**Aim of the task:**
Range to reproduce from the entries below: the line with "Given: Click Save as a background wall model", the line with "Viewport: 1568px width, 783px height.", and every line in between. Give them exactly and give nothing else.

**Material to process:**

════════

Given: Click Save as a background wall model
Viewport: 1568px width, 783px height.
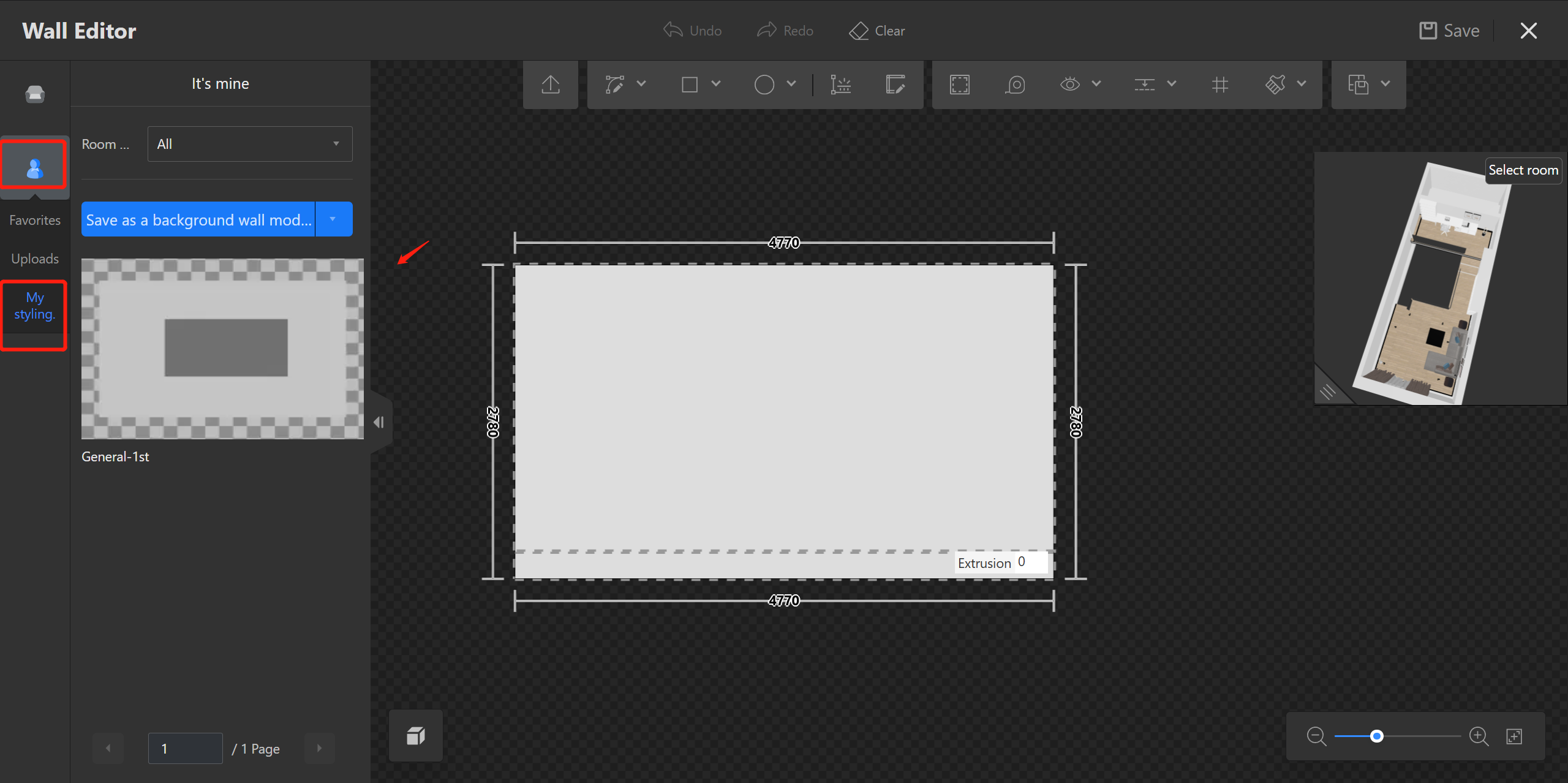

════════

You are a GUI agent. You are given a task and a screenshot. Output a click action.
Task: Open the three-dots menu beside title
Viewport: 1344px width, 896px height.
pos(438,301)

════════

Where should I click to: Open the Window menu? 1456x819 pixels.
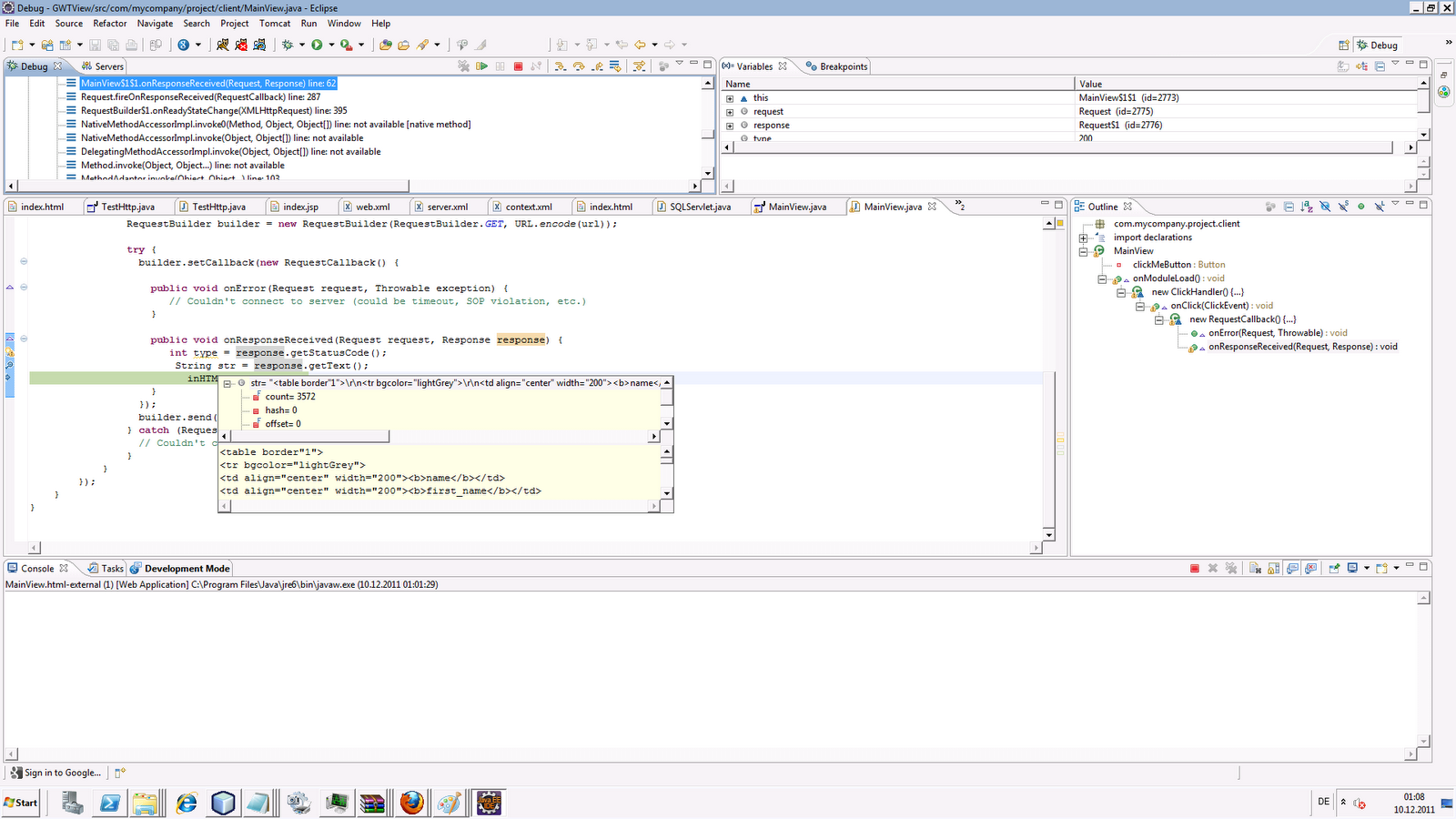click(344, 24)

════════

**Answer for this exercise:**
Given: Click Save as a background wall model
Viewport: 1568px width, 783px height.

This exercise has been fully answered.